Ecrire dans la langue de l'autre : Assia Djebar et Julia Kristeva

En octobre 2004, Julia Kristeva est devenue la première lauréate du
prix Holberg, un prix reconnaissant les contributions extraordinaires aux
sciences humaines, similaire au prix Nobel. En juin 2005, Assia Djebar
a été élue à l'Académie française : elle est la première femme écrivaine
postcoloniale à y entrer. Cette reconnaissance internationale montre que,
dans la «communauté imaginaire» de la littérature francophone, s'est
produit un changement : la périphérie s'est déplacée vers le centre, au
coeur même de la culture française et occidentale, en s'inscrivant comme
une littérature d'exil.
Irene Ivantcheva-Merjanska démontre comment Kristeva et Djebar,
écrivaines en exil, ont réfléchi et dramatisé leur relation avec l'autre
langue, le français.
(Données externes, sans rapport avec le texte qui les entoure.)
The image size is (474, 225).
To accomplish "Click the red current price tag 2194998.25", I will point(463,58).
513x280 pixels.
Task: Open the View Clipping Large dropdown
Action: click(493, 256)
Dans leurs essais, leurs entretiens et leurs romans,
elles représentent la langue française comme un espace de liberté
sociale et artistique : un outil leur permettant non seulement d'enquêter,
mais aussi de transcender le traumatisme de l'exil, de l'abandon de leurs
langues maternelles et de leurs environnements culturels, pour lesquels
elles ne peuvent cesser d'éprouver de la nostalgie et de souffrir.
Les grandes lignes de lecture proposées sont consacrées à la
problématique complexe de la formation de l'identité à travers l'autre
langue, dans le contexte de notre moncie postcolonial, que Djebar et
Kristeva étudient à la fois dans leurs romans et leurs oeuvres théoriques.